This is exercise $3.4.15$ from the book How to Prove it by Velleman $($$2^{nd}$ edition$)$:
Suppose $\mathcal F$ and $\mathcal G$ are nonempty families of sets and every element of $\mathcal F$ is disjoint from some element of $\mathcal G$. Prove that $\bigcup\mathcal F$ and $\bigcap\mathcal G$ are disjoint.
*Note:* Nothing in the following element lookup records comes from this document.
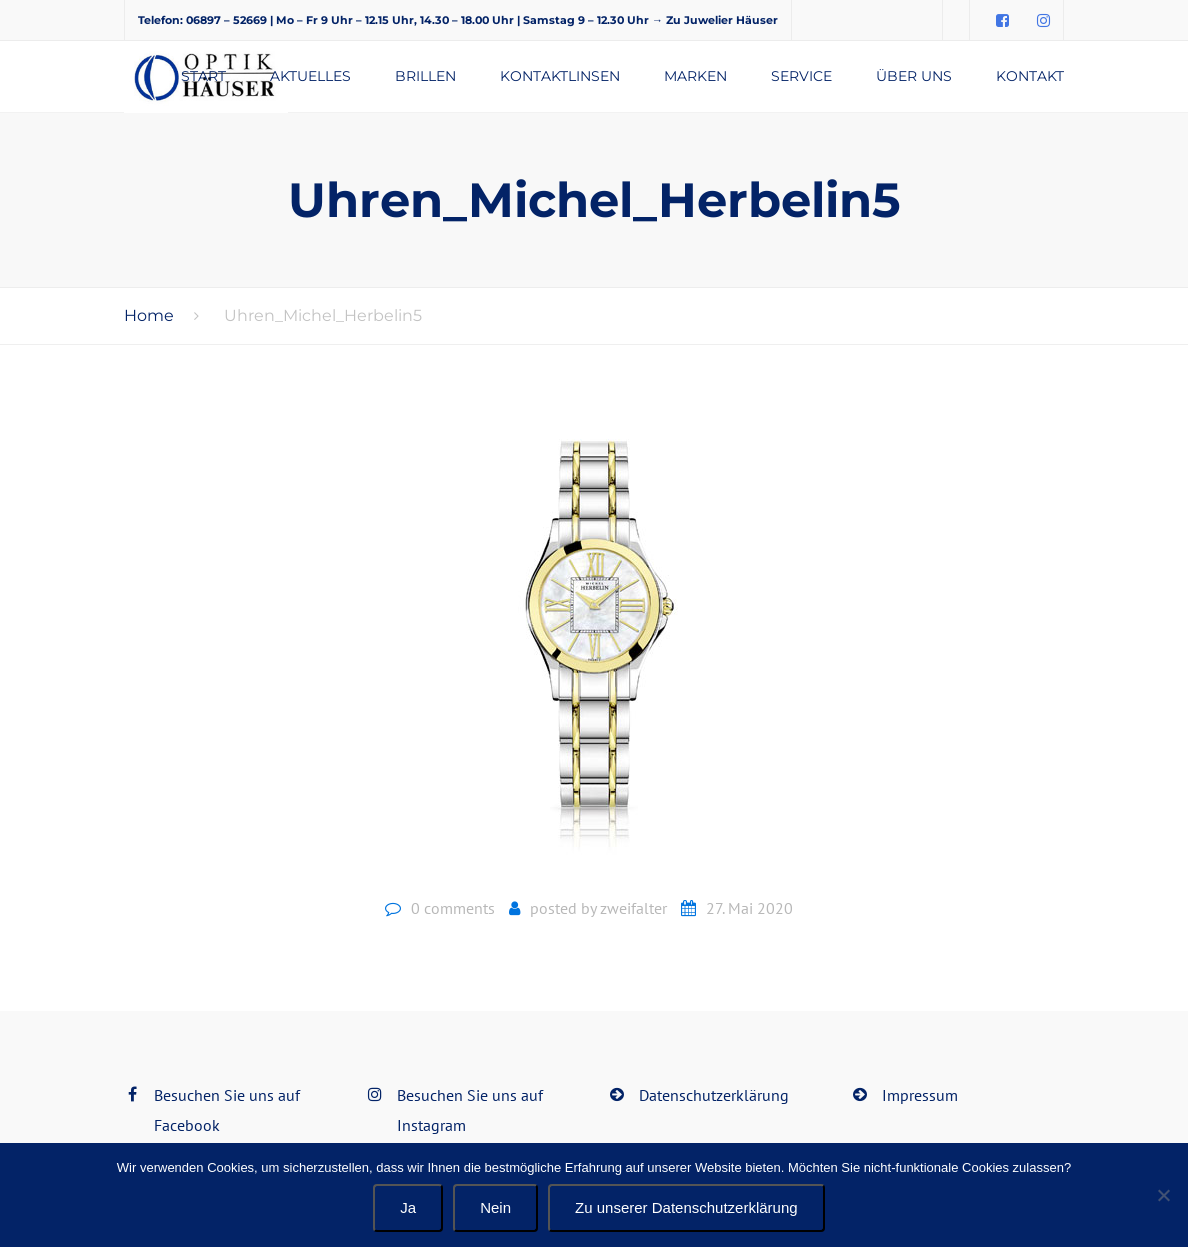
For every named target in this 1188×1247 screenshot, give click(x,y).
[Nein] (1163, 1195)
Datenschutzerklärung (714, 1095)
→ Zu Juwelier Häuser (715, 20)
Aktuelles (310, 76)
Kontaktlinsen (560, 76)
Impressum (920, 1095)
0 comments (453, 908)
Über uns (914, 76)
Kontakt (1030, 76)
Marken (695, 76)
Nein (495, 1207)
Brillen (425, 76)
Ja (408, 1207)
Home (149, 315)
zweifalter (633, 908)
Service (801, 76)
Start (203, 76)
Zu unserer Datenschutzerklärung (686, 1207)
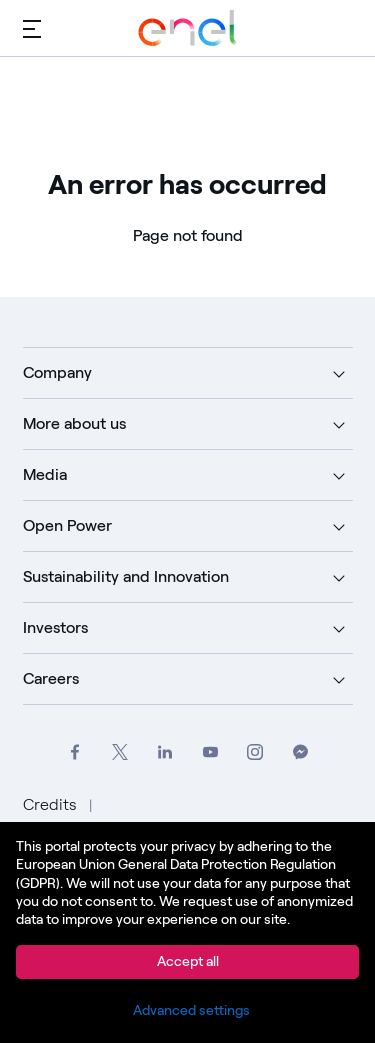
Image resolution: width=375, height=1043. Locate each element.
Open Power (67, 525)
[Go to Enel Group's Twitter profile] (120, 752)
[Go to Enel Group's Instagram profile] (255, 752)
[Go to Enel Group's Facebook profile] (75, 752)
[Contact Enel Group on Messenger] (300, 752)
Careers (51, 678)
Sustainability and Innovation (126, 576)
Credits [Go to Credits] (52, 804)
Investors (55, 627)
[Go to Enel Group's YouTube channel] (210, 752)
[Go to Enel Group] (188, 28)
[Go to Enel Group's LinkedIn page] (165, 752)
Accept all (188, 961)
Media (45, 474)
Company (57, 372)
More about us (74, 423)
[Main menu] (32, 28)
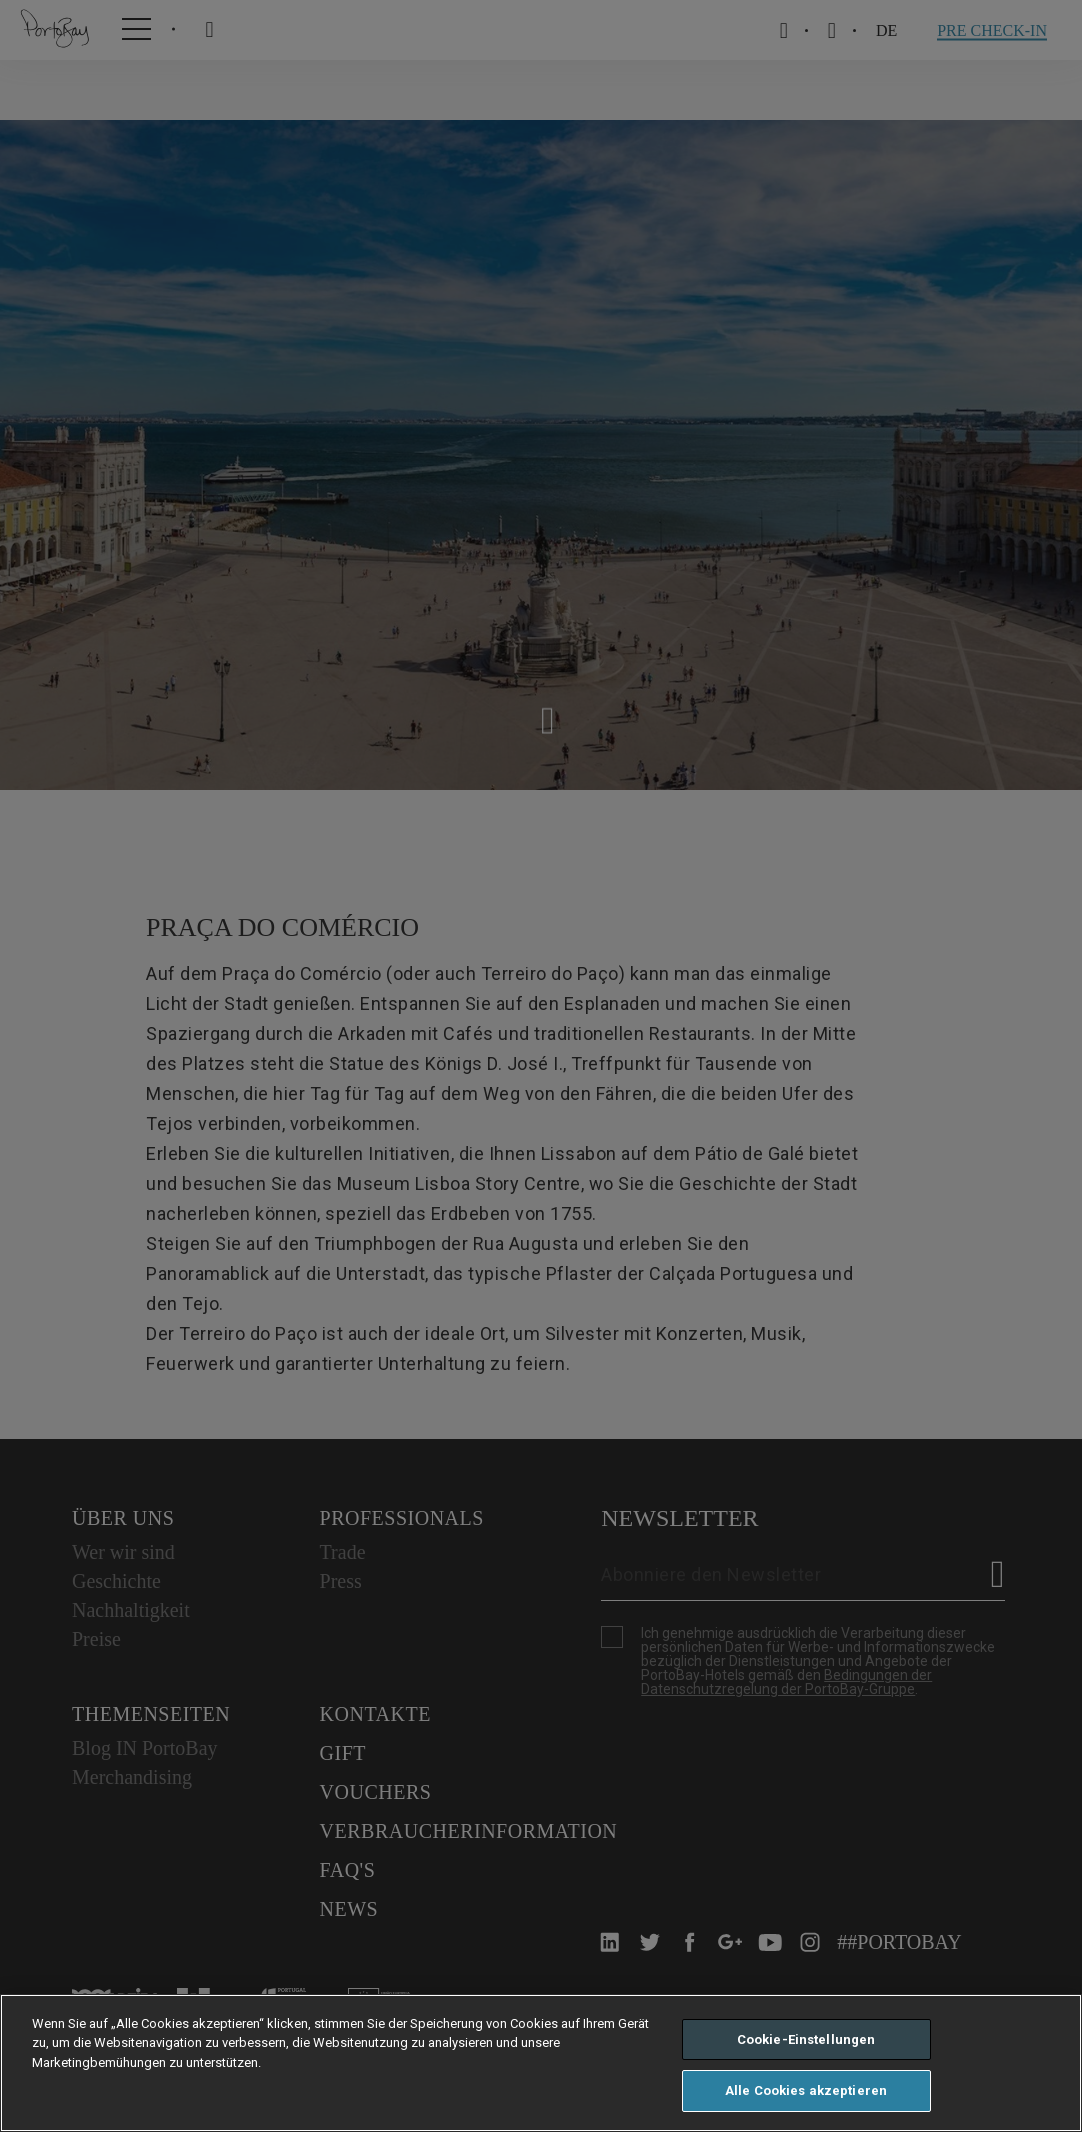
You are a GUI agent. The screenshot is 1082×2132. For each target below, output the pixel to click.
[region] (541, 2063)
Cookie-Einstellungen (806, 2039)
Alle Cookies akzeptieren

The author gives a proof by contradiction but I attempted to give a direct proof as follows:
Suppose $\forall A\in\mathcal F\exists B\in\mathcal G(A\cap B=\emptyset)$. Let $x$ be an arbitrary element of $\bigcup\mathcal F$. So we can choose some $A_0$ such that $A_0\in\mathcal F$ and $x\in A_0$. Since $\forall A\in\mathcal F\exists B\in\mathcal G(A\cap B=\emptyset)$ and $A_0\in \mathcal F$, we can choose some $B_0$ such that $B_0\in\mathcal G$ and $A_0\cap B_0=\emptyset$. From $A_0\cap B_0=\emptyset$ and $x\in A_0$, $x\notin B_0$. From $B_0\in\mathcal G$ and $x\notin B_0$, $x\notin\bigcap\mathcal G$. Thus if $x\in\bigcup\mathcal F$ then $x\notin\bigcap\mathcal G$. Since $x$ is arbitrary, $\forall x(x\in\bigcup\mathcal F\rightarrow x\notin\bigcap\mathcal G)$ and so $\bigcup\mathcal F\cap\bigcap\mathcal G=\emptyset$. Therefore if $\forall A\in\mathcal F\exists B\in\mathcal G(A\cap B=\emptyset)$ then $\bigcup\mathcal F\cap\bigcap\mathcal G=\emptyset$. $Q.E.D.$
Is my proof valid$?$
Thanks for your attention.